あさっての広ちゃん – 元山口組組長代行にして「山一抗争」の首謀者 一和会・山本広会長のあだ名に見るヤクザの言語センス

   2015/10/30

「煽り」として絶妙な完成度を持つ “あさっての広ちゃん”

山本広 元三代目山口組 組長代行

名古屋の弘道会系と神戸の守旧派の対立から「神戸山口組」が爆誕したり、恒例のハロウィンを中止したりと、最近何かと世間を騒がせている山口組。

山口組が毎年恒例“ハロウィーン”中止

今年の分裂騒動を遡ること29年前、同じく山口組から分裂して誕生したヤクザ組織がありました。

その名を「一和会」。

後に「山一抗争」と呼ばれ、一和会側に死者19人、負傷者49人、山口組側に死者10人負傷者17人、警察官・市民に負傷者4人を出した史上最悪の抗争事件を起こすことになるこの組織のリーダーが、元三代目山口組組長代行を務めた故・山本広でした。

今回紹介したいのは、この恐るべき抗争事件の首謀者である大物ヤクザに付けられた“意外なあだ名”について。

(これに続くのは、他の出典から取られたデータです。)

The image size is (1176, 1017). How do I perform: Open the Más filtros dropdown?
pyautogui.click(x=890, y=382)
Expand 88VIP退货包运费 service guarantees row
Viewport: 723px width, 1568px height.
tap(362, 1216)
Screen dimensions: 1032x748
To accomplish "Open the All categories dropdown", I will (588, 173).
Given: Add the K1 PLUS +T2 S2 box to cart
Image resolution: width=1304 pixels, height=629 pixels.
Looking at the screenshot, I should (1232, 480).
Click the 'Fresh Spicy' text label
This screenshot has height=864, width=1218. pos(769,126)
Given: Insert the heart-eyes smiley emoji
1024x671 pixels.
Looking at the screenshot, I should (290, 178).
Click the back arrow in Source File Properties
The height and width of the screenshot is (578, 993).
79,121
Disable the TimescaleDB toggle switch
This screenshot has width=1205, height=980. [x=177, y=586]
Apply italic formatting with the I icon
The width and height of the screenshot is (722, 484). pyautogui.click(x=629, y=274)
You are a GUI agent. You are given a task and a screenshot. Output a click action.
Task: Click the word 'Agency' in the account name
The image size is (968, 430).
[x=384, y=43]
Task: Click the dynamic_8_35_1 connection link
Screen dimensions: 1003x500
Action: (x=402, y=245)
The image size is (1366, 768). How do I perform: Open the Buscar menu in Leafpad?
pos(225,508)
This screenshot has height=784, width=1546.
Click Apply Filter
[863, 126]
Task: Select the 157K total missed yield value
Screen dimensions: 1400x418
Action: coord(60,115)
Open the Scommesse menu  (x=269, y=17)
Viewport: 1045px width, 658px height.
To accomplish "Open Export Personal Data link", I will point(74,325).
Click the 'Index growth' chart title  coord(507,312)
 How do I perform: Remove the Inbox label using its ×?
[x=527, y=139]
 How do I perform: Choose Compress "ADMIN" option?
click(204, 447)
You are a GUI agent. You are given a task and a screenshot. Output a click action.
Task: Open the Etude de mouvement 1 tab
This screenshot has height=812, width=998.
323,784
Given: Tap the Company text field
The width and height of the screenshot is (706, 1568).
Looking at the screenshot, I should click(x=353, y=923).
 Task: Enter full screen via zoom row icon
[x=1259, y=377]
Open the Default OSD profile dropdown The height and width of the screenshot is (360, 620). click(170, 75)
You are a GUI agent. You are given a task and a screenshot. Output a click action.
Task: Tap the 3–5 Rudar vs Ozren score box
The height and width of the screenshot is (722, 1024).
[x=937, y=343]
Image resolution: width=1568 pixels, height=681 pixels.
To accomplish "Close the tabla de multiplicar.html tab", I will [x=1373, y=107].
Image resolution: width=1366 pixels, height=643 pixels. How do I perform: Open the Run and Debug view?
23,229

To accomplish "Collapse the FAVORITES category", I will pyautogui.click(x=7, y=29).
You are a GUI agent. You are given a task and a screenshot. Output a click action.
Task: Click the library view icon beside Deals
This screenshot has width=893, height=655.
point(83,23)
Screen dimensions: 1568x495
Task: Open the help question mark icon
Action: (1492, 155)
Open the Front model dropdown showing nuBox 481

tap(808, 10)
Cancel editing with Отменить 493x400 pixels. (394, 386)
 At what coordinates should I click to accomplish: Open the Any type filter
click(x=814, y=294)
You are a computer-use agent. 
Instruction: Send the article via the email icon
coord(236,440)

しでかしたことや経歴・肩書きからは想像もつきませんが、山本広は山口組時代、武闘派最高幹部の間でケジメの付けられない男として「あさっての広ちゃん」と呼ばれていたというのです。

筆頭の若頭補佐という最高幹部にありながら、
松田組との大阪戦争に対して消極的であるばかりか、
田岡がベラミ事件で殺されかけ、対等の手打ちなどありえないのに、
田岡の発言を曲解して、率先して手打ちに奔走した事

大阪戦争中に絶縁された前若頭補佐「ボンノ」こと菅谷政雄が、
絶縁後も引退も菅谷組の解散も拒否していた際に、
ケジメ(菅谷への解散・引退の説得もしくは菅谷の殺害)をつける
役回りでありながら、それを拒否した事、が原因として挙げられる

その大きな失点により、田岡、竹中ら武闘派最高幹部の中では、
ケジメを先送りに伸ばし、口癖が「2~3日待て」だった為
「あさっての広ちゃん」と揶揄され、
「山広は難局がふりかかると、組織を解散させかねない男」
という烙印を押された

引用:山口組三代目組長代行 一和会会長 山本広とはどういう男なのか?

どうでしょう、このセンス。

決断力のなさをピンポイントで揶揄する着眼点、先延ばしする2~3日を「あさって」と言い換える言語センス、親しみの中にも侮りを印象付ける「ちゃん付け」。煽りのあだ名としての完成度は相当高いんじゃないでしょうか。

山一抗争の両TOP

思えばヤクザは常に暴力に訴えるわけではなく、その “シノギ” のほとんどは高い交渉力を要するものがほとんど(その交渉を有利に進めるために暴力を背景として利用するわけですが)。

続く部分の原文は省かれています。